DLR nimmt weltweit einzigartiges Katapult für Hochgeschwindigkeitszüge in Betrieb

 

Um Züge schneller und sparsamer zu machen, ist die Formgebung von entscheidender Bedeutung. Der Untersuchung der aerodynamisch optimalen Form künftiger Schienenfahrzeuge dienen zwei neue Forschungsanlagen im Deutschen Zentrum für Luft- und Raumfahrt (DLR) in Göttingen, die am 8. Oktober 2010 der Öffentlichkeit vorgestellt worden sind. Weltweit  einzigartig ist eine Tunnel-Simulationsanlage, in der Wissenschaftler das Fahrverhalten von Zugmodellen bei Geschwindigkeiten bis zu 400 Stundenkilometern untersuchen können. Für die beiden Anlagen wurden mehr als drei Millionen Euro investiert.

 

Bei den beiden neuen Anlagen handelt es sich um eine weltweit einzigartige Tunnelsimulations- und eine Seitenwindversuchsanlage.
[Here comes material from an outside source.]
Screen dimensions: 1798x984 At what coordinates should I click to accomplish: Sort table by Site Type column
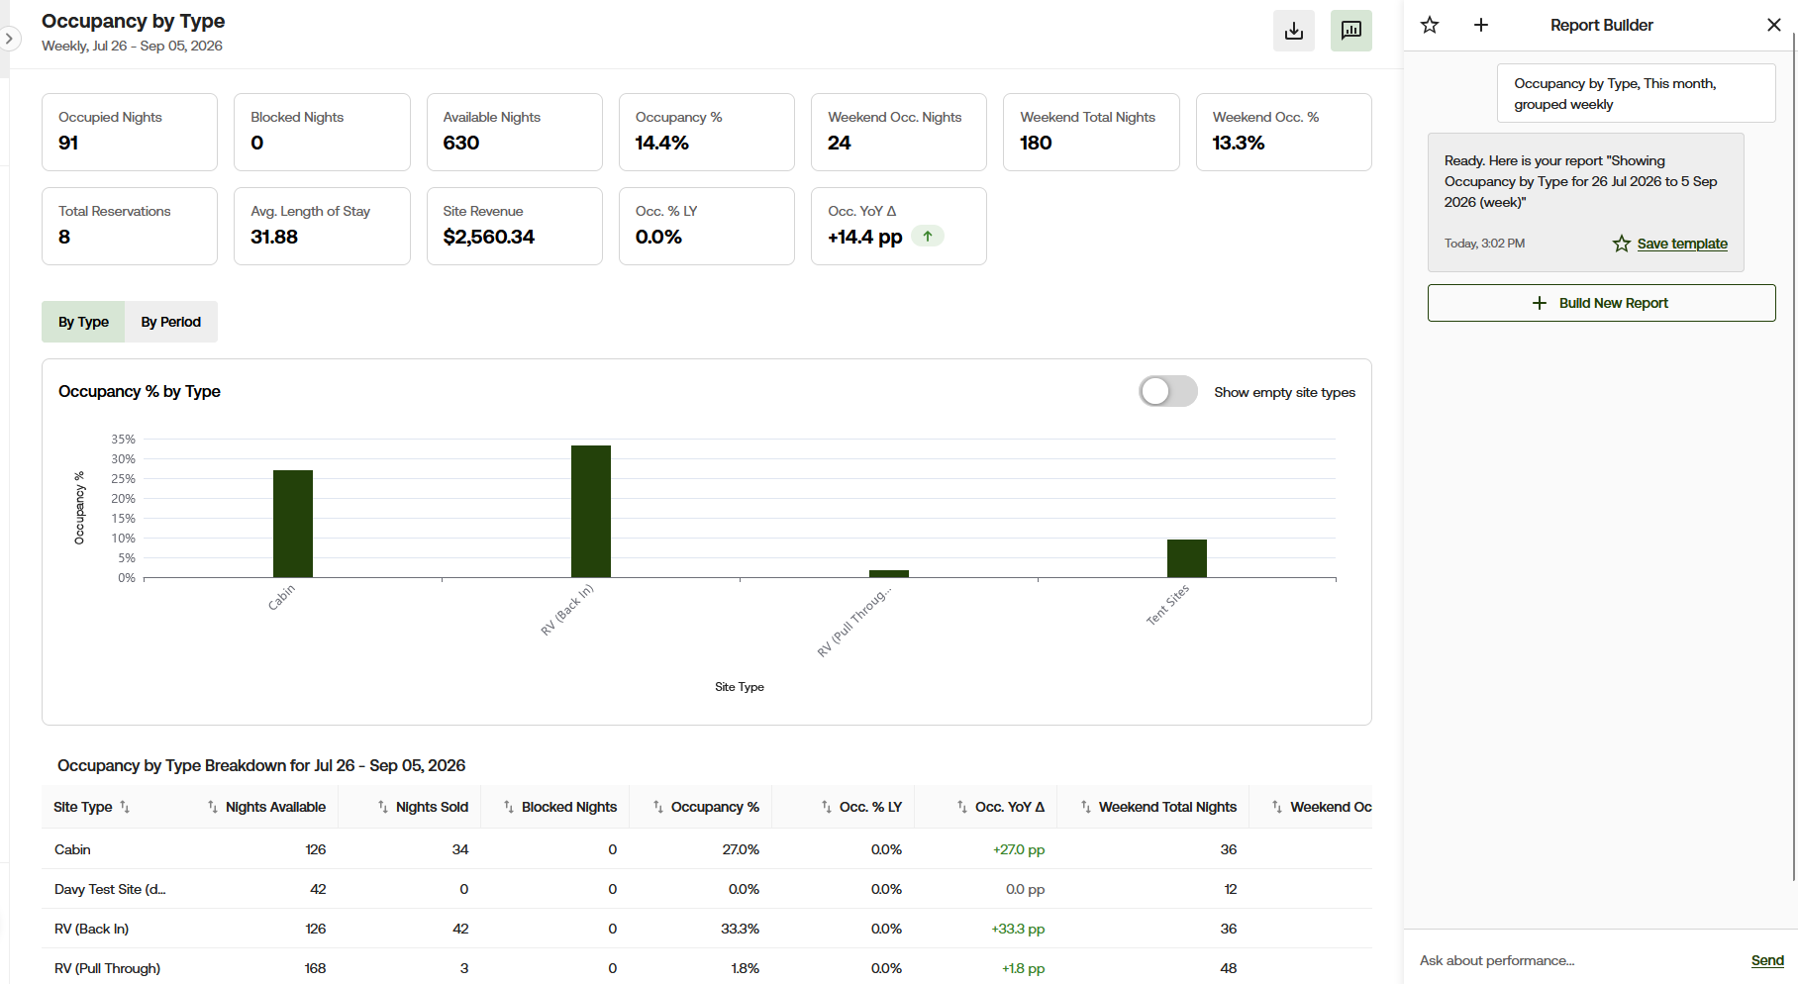[x=91, y=807]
Auf der mehr als 60 Meter langen Anlage werden Zugmodelle auf eine Geschwindigkeit von 400 Stundenkilometer katapultiert. Die Modelle sind im Maßstab 1:20 bis 1:100 verkleinert. Mit modernster Messtechnik wird untersucht, wie sich die Aerodynamik von Hochgeschwindigkeitszügen in einem Tunnel verhält. Die Tunneleinfahrt gilt als besonders kritisch: Wie der Kolben einer Luftpumpe schiebt sich ein Zug in den Tunnel. Dabei entsteht eine Druckwelle, die zu Knallgeräuschen wie bei Überschallfliegern führen kann. Dies zu verhindern, ist ein Ziel der Göttinger Forscher.

 

Ein weiteres Problem für Hochgeschwindigkeitszüge bei Tempo 300 ist das die Spitze von doppelstöckigen Zügen entlastet wird und könnte bei starkem Seitenwind kippen trotz eines Zuggewichts von hunderten von Tonnen.

Auch eine Seitenwind-Versuchsanlage wurde aufgebaut. Mit dieser Anlage kann simuliert werden, welche Kräfte und Drücke bei Seitenwind auf einen Zug wirken. So lassen sich Wege erforschen, wie die Seitenwind-Empfindlichkeit verringert werden kann.

 

 

Vorbild Antike:

Bei der Suche nach einer effizienten Methode Zugmodelle in kürzester Zeit zu beschleunigen wurde man bei den alten Römern fündig. Diese setzten sogenannte Torisionsgeschütze ein, um Pfeile auf Gegner zu schießen.